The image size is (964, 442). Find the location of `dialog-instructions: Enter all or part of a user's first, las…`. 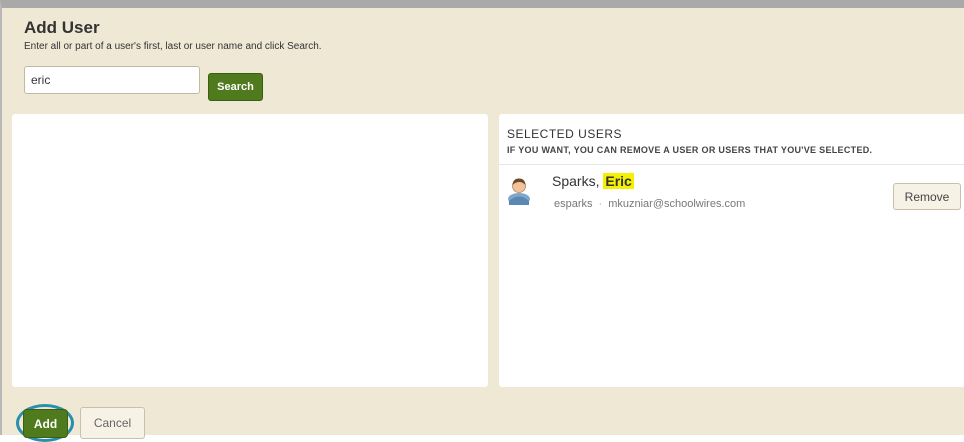

dialog-instructions: Enter all or part of a user's first, las… is located at coordinates (173, 46).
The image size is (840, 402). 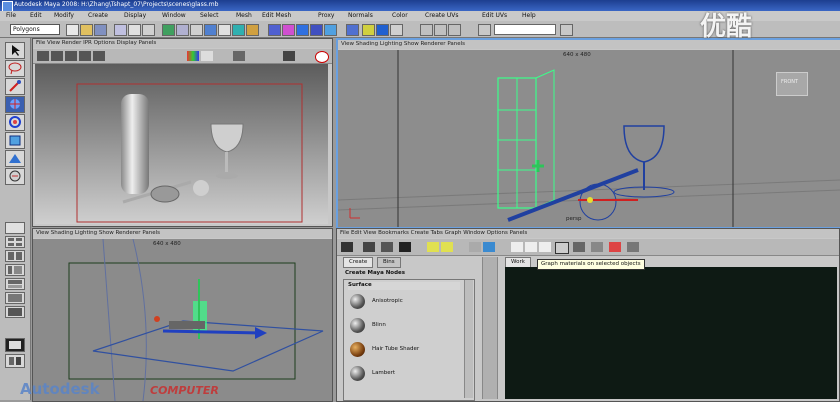 What do you see at coordinates (15, 284) in the screenshot?
I see `layout-hypershade-icon` at bounding box center [15, 284].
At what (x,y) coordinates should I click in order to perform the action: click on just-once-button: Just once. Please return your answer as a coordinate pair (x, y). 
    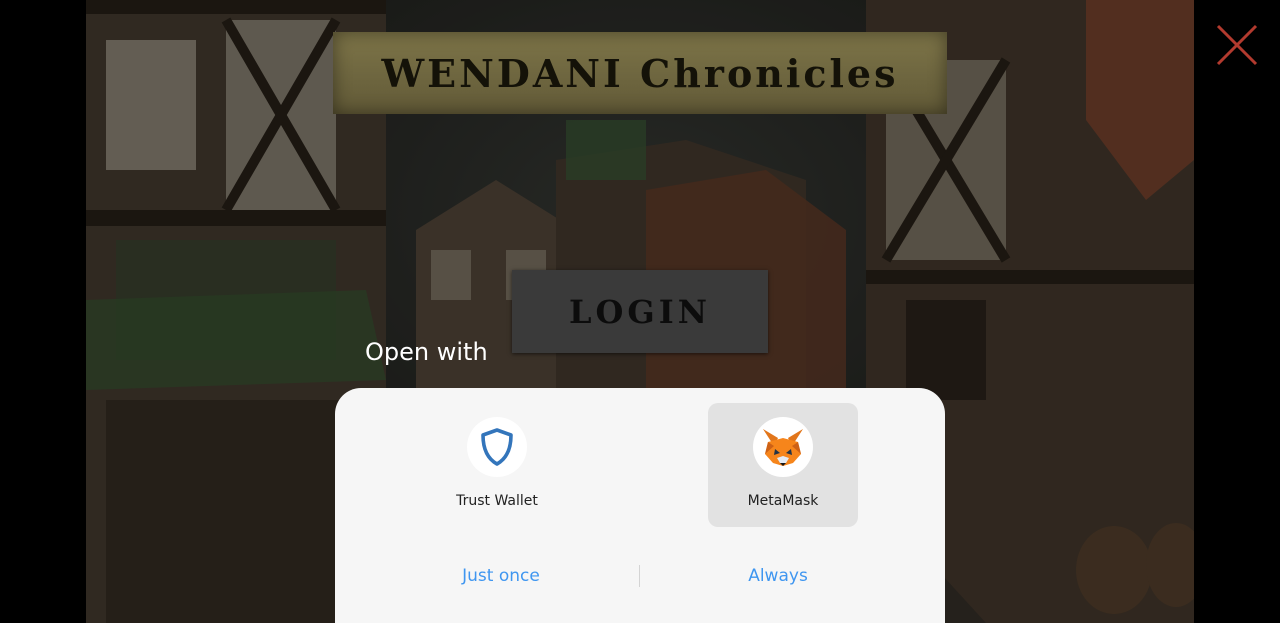
    Looking at the image, I should click on (501, 576).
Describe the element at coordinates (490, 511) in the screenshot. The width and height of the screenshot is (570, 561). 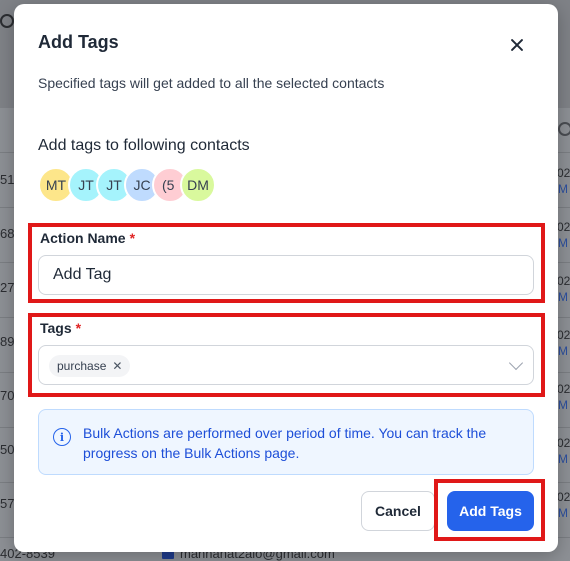
I see `add-tags-button: Add Tags` at that location.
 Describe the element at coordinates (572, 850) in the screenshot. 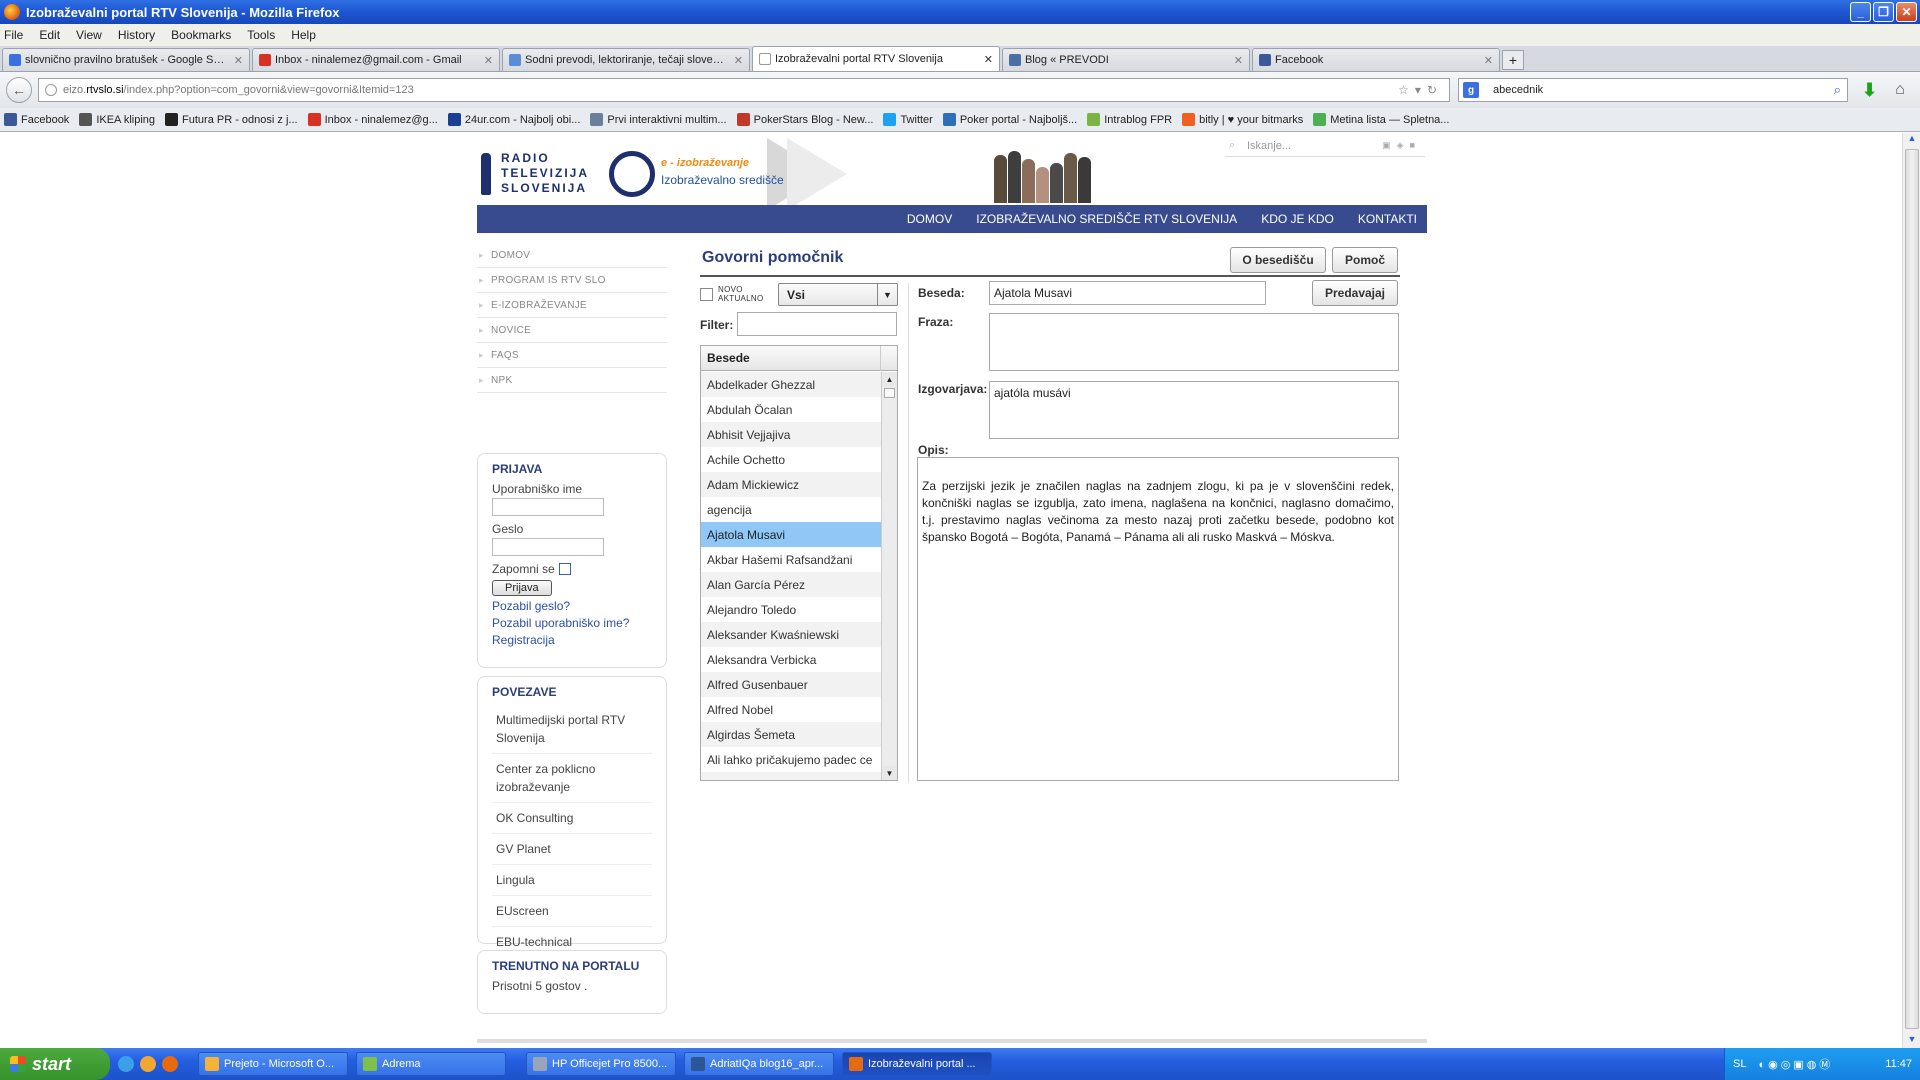

I see `link-item: GV Planet` at that location.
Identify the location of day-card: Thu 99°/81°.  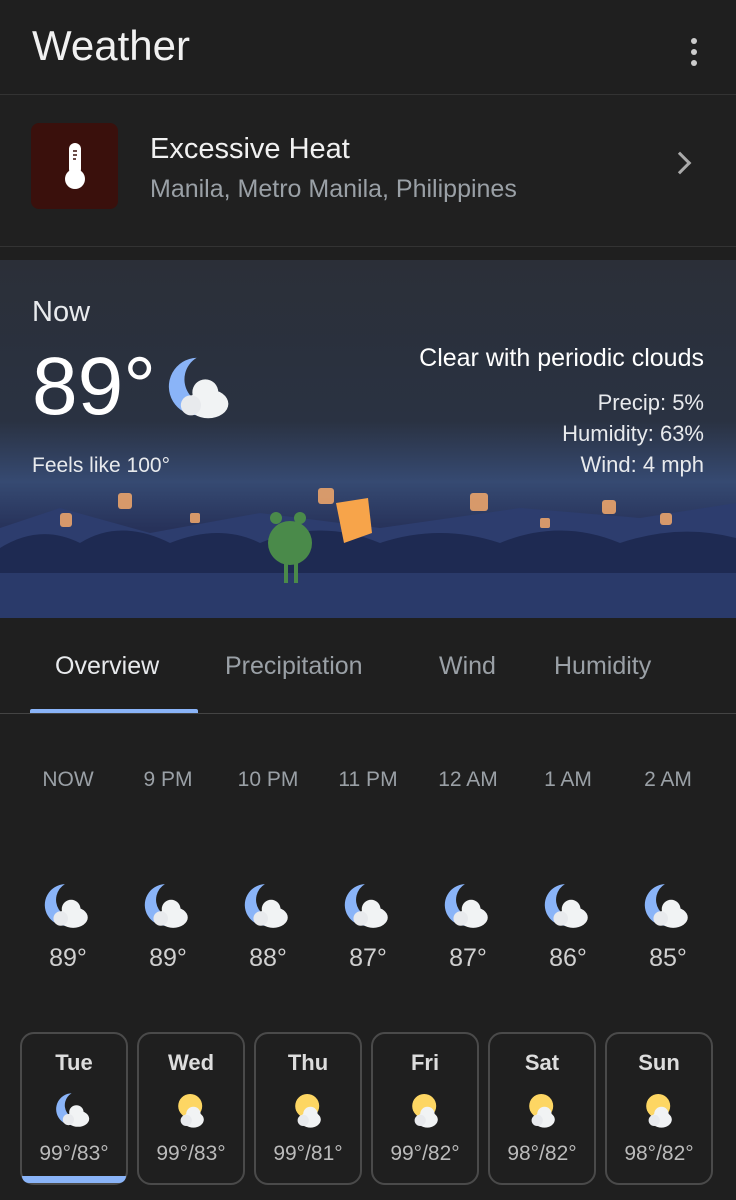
====
◆ What to work on
Copy the records word for word, beginning at the line that contains "Describe the element at coordinates (572, 850)" and stopping after the last line of the records. Leave the pictures out of your copy.

◆ Answer to this exercise
 Describe the element at coordinates (572, 850) in the screenshot. 

I see `link-item: GV Planet` at that location.
Identify the location of day-card: Thu 99°/81°.  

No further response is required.